La joven le miró de hito en hito.

—¿Carlos? ¿Qué importancia tiene lo que él fume? ¿No pretenderá usted que fue él quien la mató?

Poirot alzóse de hombros.

—Muchos hombres han matado antes de ahora a la mujer que amaban, mademoiselle.

Jane hizo un gesto impaciente.

—Carlos no mataría a nadie. Es muy discreto.

—De todas formas, señorita, los hombres cuidadosos son los que cometen los crímenes más inteligentes.

—Pero no por el motivo que usted ha señalado, señor Poirot —repuso la joven mirándole fijamente.

—No, es cierto.

—Bien —Japp se puso en pie—. Creo que aún me queda mucho que hacer aquí. Me gustaría echar otro vistazo.

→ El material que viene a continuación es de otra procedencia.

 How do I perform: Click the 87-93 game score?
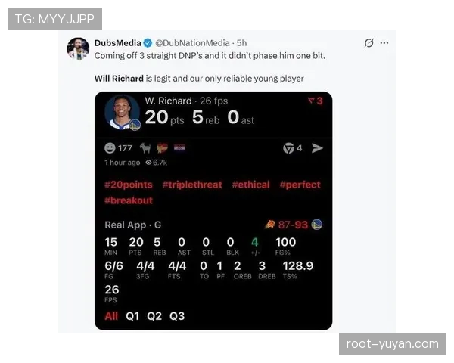click(x=293, y=225)
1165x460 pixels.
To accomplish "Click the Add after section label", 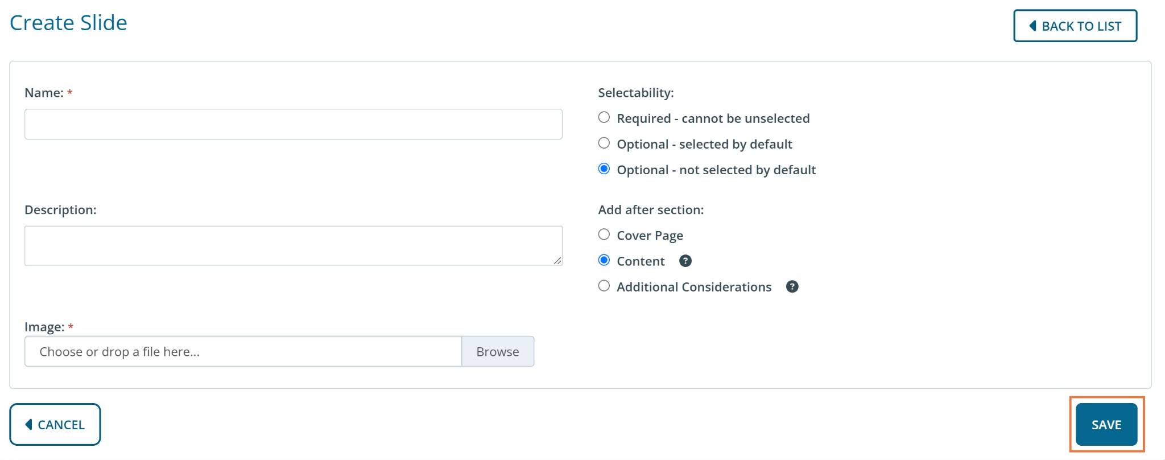I will 651,210.
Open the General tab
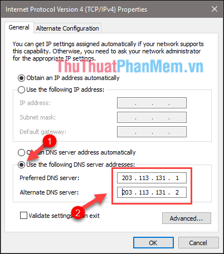This screenshot has height=254, width=224. click(x=19, y=27)
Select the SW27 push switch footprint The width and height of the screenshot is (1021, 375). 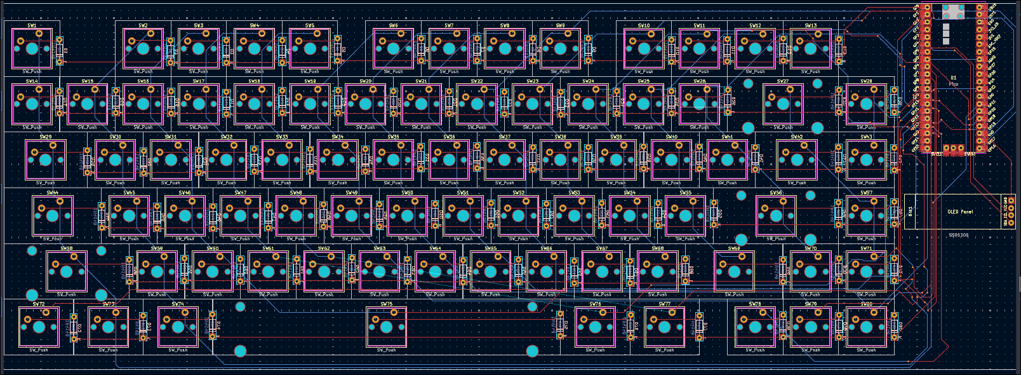coord(783,104)

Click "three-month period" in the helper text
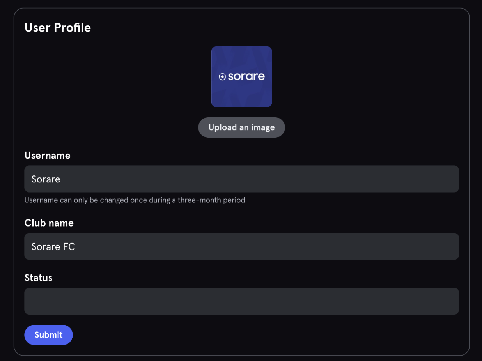point(211,200)
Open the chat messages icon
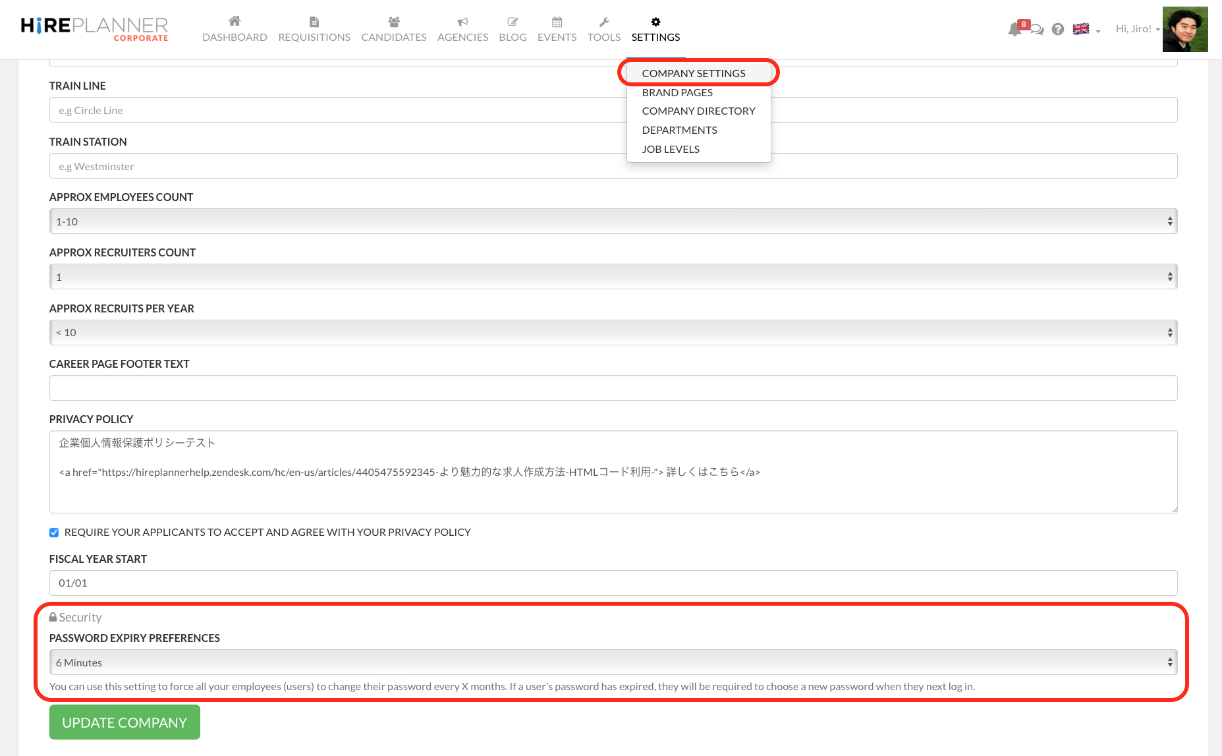The width and height of the screenshot is (1222, 756). (x=1037, y=30)
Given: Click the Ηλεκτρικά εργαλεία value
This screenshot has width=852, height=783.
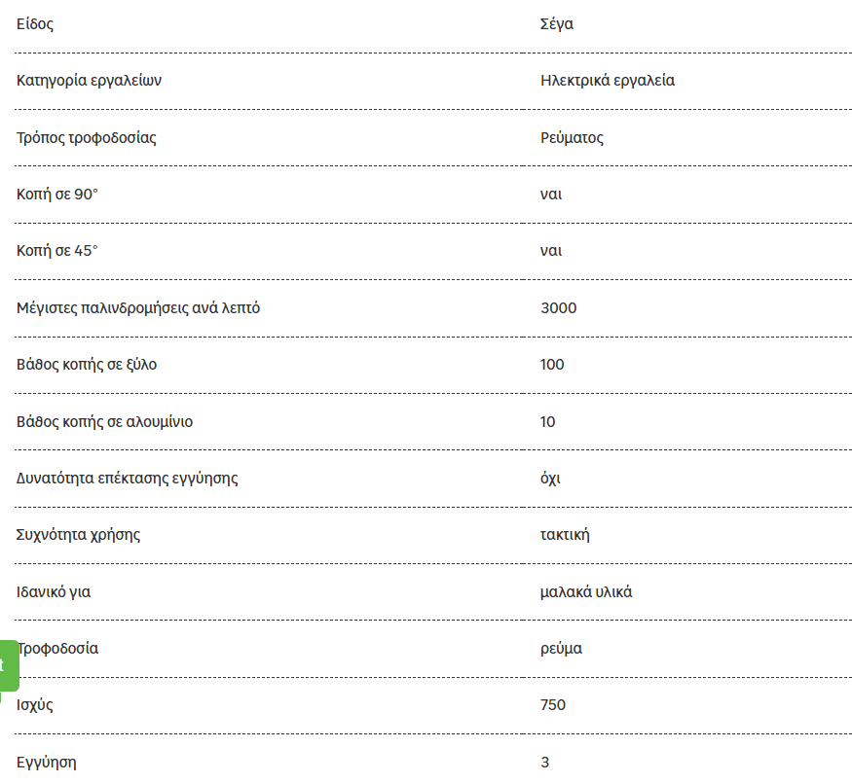Looking at the screenshot, I should point(608,81).
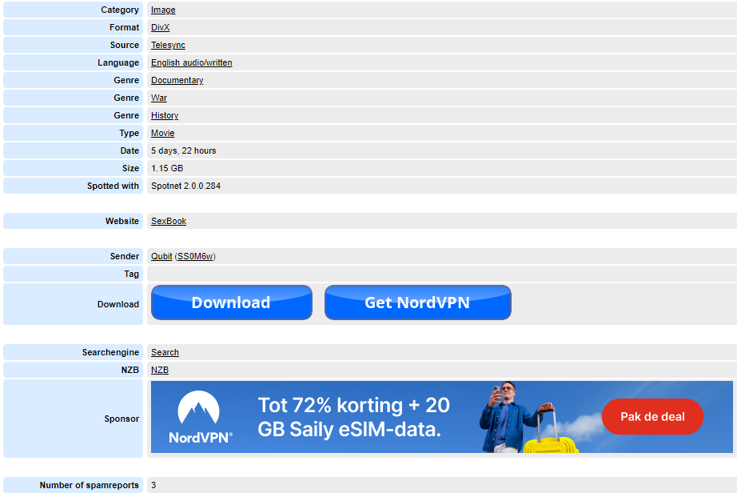The width and height of the screenshot is (737, 493).
Task: Click the red Pak de deal button
Action: click(x=652, y=416)
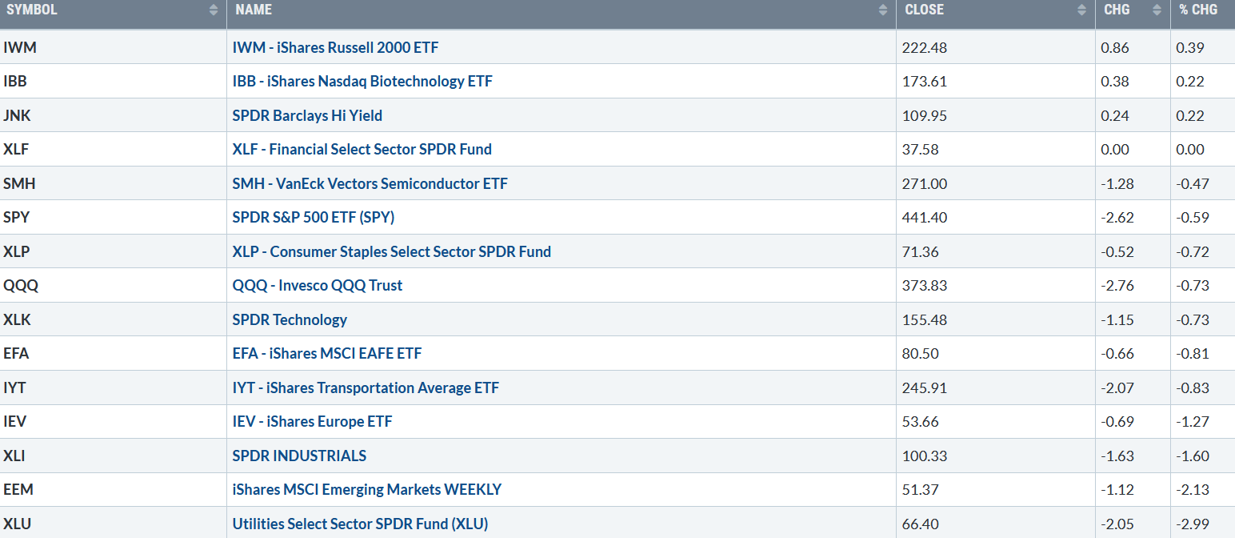Open EFA - iShares MSCI EAFE ETF link
This screenshot has height=538, width=1235.
[326, 354]
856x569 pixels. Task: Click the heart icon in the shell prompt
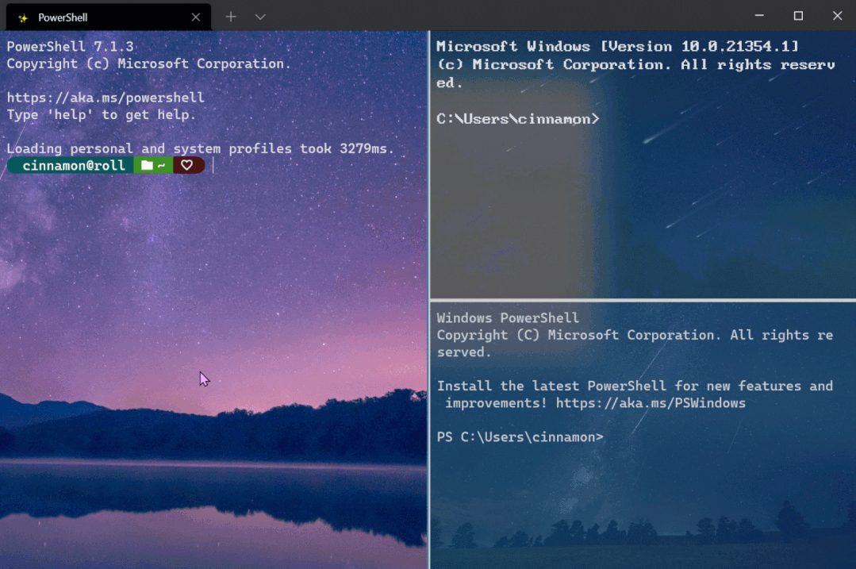coord(187,165)
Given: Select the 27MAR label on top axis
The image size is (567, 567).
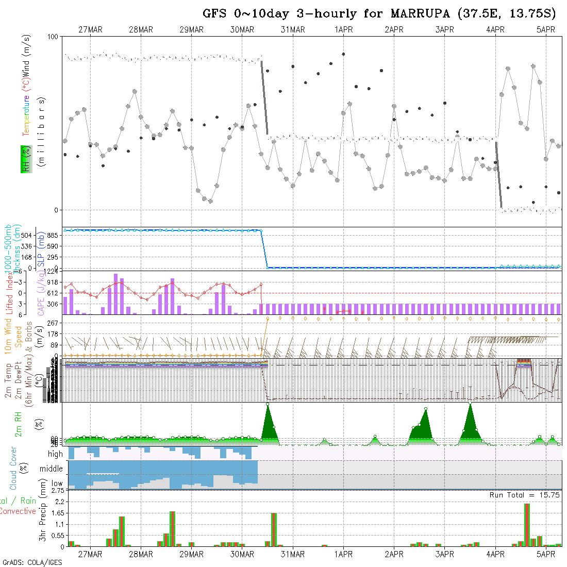Looking at the screenshot, I should (90, 30).
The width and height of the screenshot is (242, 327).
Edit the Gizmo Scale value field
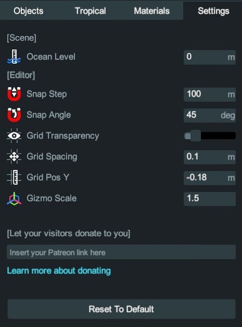(x=210, y=199)
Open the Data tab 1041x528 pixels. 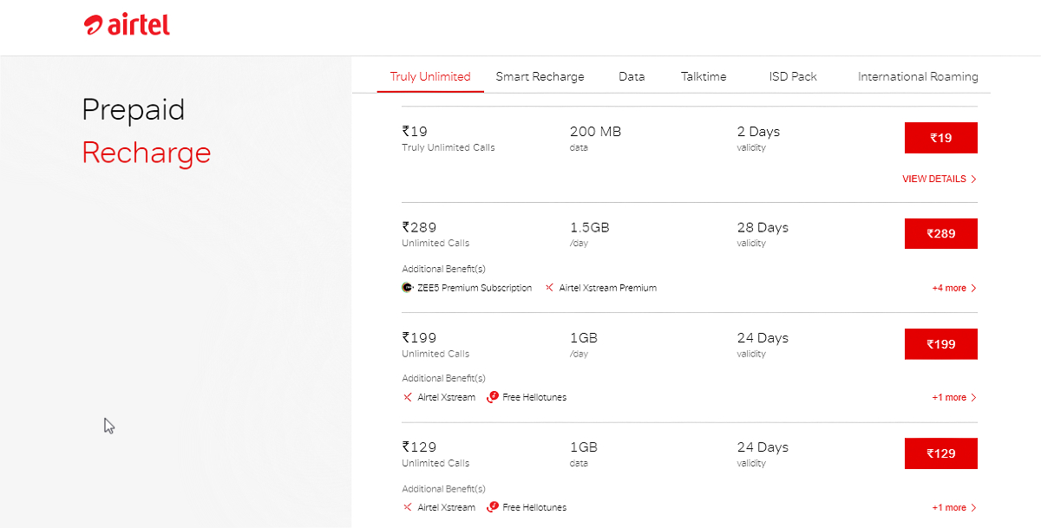coord(632,76)
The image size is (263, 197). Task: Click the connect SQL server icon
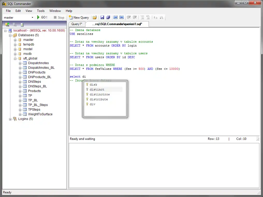(8, 25)

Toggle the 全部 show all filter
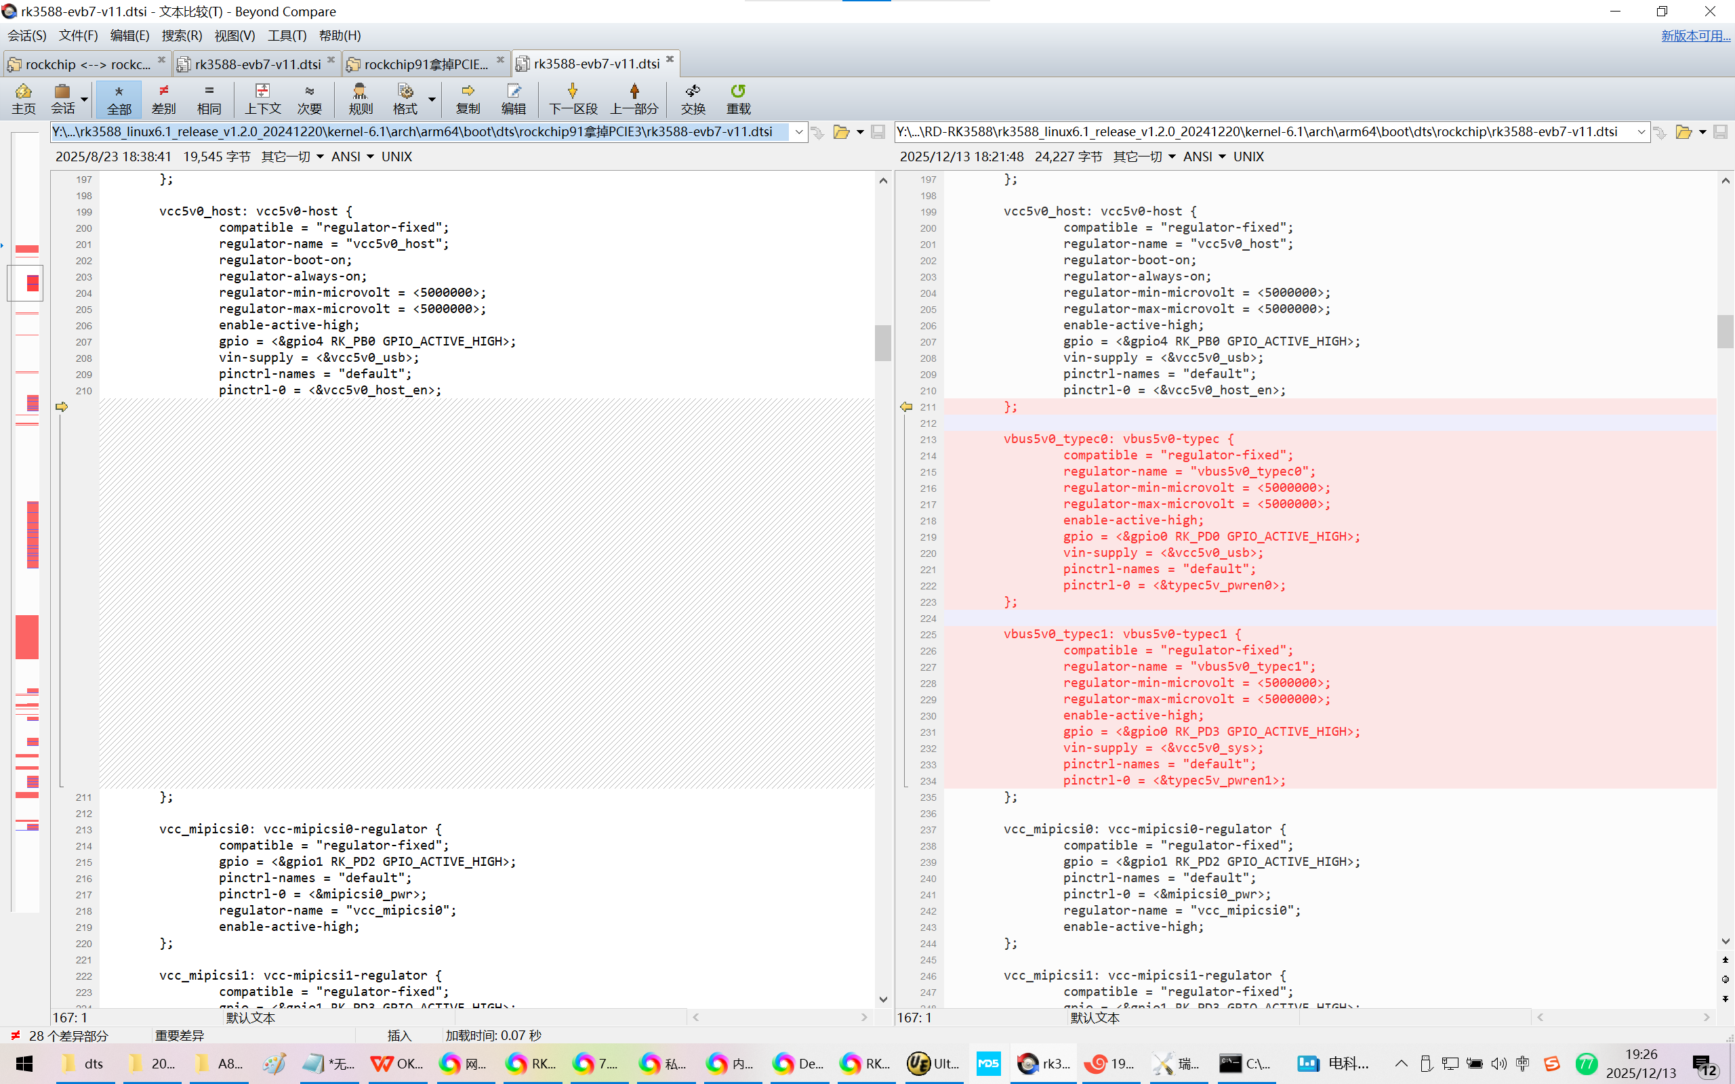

—¿Por si el dinero se encuentra escondido en alguna parte? Desde luego. Mire cuanto guste. Y también en mi habitación... aunque no es probable que Bárbara lo escondiera allí.

El registro de Japp fue rápido, pero eficiente, y a los pocos minutos el saloncito no tenía secretos para él. Luego subió a inspeccionar los dormitorios, y Jane Plenderleith quedó sentada sobre el brazo de un sillón, fumando un cigarrillo mientras Poirot la observaba.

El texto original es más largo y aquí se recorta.